Firstly, it is noteworthy that in its ‘problem statement,’ (page 7) the South African IP policy document acknowledges that:
“…the intersection of IP and public health has long been an issue of contention within South Africa, and one without resolution to date. Recognition of the problem began as early as 1997, with amendments to the Medicines Act, and the subsequent case, PMA v the President of the Republic of South Africa. Thus, it has been twenty years since the problem was identified. As both a constitutionally guaranteed right, as well as a key
development goal, the issue of access to health care services – and the role of IP in delivering public health – has been at the forefront of human rights debates in the country.”

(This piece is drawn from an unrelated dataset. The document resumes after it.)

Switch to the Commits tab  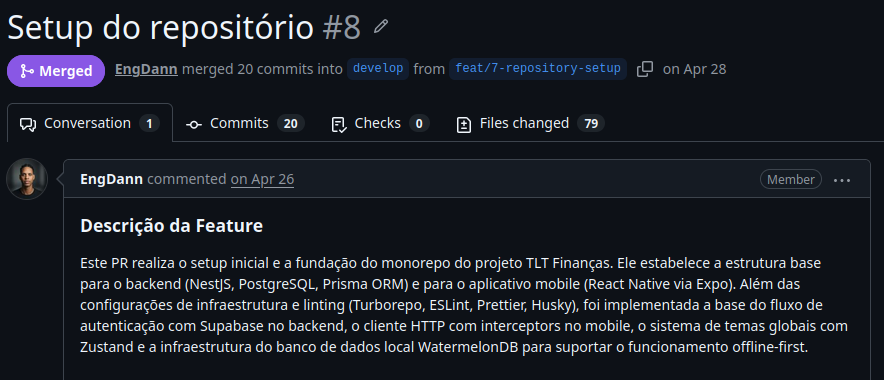[245, 123]
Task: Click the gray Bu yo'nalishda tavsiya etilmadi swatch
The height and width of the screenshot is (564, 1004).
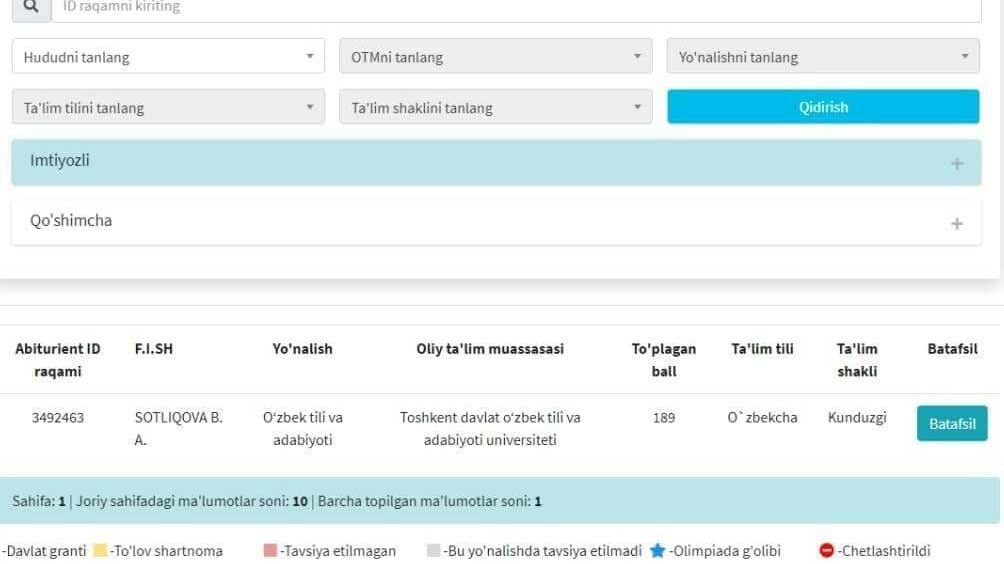Action: point(433,551)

Secondly, in enunciating the purpose of the policy, the document states on page 10 that:
“South Africa requires a coordinated and balanced approach to IP that provides effective protection of IPR and responds to South Africa’s unique innovation and development dynamics. South Africa’s IP Policy must first and foremost engender the ethos of the South African Constitution. It must also reflect the country’s industrial policy and broader socioeconomic development objectives … It should also be aligned to the country’s objectives of promoting local manufacturing, competitiveness and transformation of industry in South Africa. This must be done within a broader context where the state is bound to respect and implement various international commitments; those pertaining to human rights are of fundamental importance.”*
Thirdly, on page 11, in outlining the objectives of the South African IP policy, it is clearly stated that one of the objectives that the policy document seeks to advance is compliance “with international obligations, in particular those pertaining to human rights.”

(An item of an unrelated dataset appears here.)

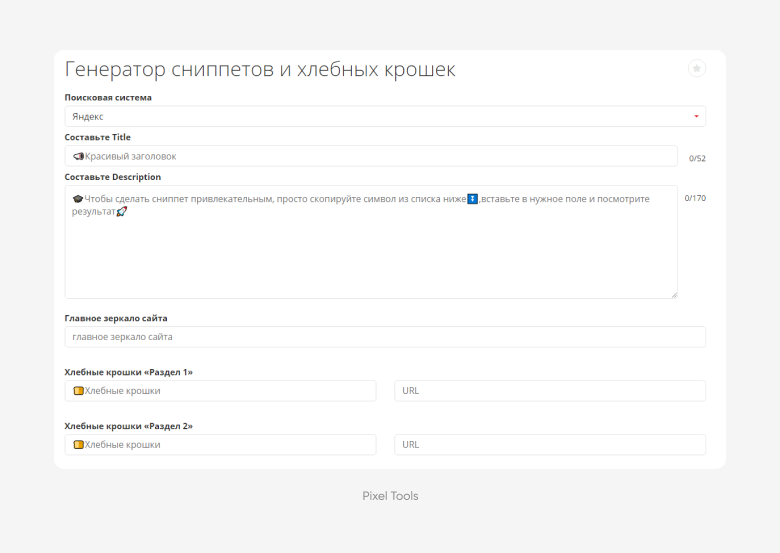Focus the Красивый заголовок Title field
This screenshot has width=780, height=553.
[371, 156]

This post is not intended to be an exhaustive examination of all the issues addressed in the policy document. It is however worth noting that the document identifies a number of key areas where a more equitable balance could be struck between protecting IP rights and the public interest especially in relation to access to medicines. In this regard, the document outlines a number of interventions including: local manufacture and export, substantive search and examination of patent applications, patent opposition, patentability criteria, disclosure requirements, parallel importation, exceptions (early working/bolar exception, and research & experimental use exception), compulsory licences, and competition law.
The policy document is worth reading. More importantly, it is hoped that the lofty ideals contained in the policy document will form the basis for the much needed amendment of South Africa’s patent law in the near future.